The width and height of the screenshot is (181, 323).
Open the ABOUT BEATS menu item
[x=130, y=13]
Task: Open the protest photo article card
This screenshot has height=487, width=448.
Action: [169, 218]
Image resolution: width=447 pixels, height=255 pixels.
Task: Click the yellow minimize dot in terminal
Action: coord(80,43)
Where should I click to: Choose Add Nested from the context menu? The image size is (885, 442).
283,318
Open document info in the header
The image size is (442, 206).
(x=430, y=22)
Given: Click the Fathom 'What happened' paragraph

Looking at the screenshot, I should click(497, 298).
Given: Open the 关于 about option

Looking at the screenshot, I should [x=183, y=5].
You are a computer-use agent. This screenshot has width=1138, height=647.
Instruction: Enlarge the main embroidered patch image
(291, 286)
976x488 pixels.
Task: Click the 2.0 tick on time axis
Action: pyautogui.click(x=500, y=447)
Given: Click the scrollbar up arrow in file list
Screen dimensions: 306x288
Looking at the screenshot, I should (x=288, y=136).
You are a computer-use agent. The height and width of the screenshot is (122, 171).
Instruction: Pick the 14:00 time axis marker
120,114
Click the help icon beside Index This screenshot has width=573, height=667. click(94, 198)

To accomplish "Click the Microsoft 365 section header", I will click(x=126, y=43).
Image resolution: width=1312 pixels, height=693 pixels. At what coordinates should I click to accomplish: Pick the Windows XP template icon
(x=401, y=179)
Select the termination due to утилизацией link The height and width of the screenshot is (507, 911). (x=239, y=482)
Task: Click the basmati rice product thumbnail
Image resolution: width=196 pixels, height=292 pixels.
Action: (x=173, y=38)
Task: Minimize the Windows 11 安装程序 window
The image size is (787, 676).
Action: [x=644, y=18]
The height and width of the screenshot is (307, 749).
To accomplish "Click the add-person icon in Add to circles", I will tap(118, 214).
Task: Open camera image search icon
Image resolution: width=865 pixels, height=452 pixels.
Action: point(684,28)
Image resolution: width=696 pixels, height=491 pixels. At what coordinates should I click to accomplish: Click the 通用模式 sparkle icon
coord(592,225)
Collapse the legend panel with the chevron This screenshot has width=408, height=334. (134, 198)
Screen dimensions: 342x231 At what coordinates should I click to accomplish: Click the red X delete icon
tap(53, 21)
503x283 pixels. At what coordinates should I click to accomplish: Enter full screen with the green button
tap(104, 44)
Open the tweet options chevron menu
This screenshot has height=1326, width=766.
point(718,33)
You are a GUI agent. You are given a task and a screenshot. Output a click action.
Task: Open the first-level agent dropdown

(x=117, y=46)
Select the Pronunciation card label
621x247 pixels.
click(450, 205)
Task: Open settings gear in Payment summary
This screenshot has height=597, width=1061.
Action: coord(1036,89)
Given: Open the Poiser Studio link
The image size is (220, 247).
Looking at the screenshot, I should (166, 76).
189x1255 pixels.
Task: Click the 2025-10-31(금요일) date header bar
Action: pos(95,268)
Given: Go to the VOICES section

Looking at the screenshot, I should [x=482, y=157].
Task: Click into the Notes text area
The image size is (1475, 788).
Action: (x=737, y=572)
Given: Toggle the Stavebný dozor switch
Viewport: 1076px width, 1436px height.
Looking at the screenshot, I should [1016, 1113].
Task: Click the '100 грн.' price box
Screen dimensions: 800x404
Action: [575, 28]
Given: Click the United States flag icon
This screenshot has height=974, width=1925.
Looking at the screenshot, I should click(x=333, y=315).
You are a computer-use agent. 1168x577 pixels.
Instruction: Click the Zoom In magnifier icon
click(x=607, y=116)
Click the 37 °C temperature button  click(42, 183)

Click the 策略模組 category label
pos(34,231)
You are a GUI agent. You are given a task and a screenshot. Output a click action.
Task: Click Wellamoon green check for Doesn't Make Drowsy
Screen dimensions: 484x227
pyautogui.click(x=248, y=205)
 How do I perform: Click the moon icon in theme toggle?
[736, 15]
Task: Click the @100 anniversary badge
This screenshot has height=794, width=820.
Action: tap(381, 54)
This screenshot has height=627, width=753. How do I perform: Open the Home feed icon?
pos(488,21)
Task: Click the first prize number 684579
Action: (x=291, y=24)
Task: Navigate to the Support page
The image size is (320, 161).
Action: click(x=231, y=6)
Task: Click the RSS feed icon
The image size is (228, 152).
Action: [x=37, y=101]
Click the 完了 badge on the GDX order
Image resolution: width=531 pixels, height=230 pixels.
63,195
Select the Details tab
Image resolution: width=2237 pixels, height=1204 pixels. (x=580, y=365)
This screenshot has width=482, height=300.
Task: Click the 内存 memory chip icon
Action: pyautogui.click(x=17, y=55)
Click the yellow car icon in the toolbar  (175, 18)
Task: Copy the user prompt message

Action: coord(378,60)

==*==

Copy out each line of the entries that holds "card".

Task: Open the protest photo article card
Select the Pronunciation card label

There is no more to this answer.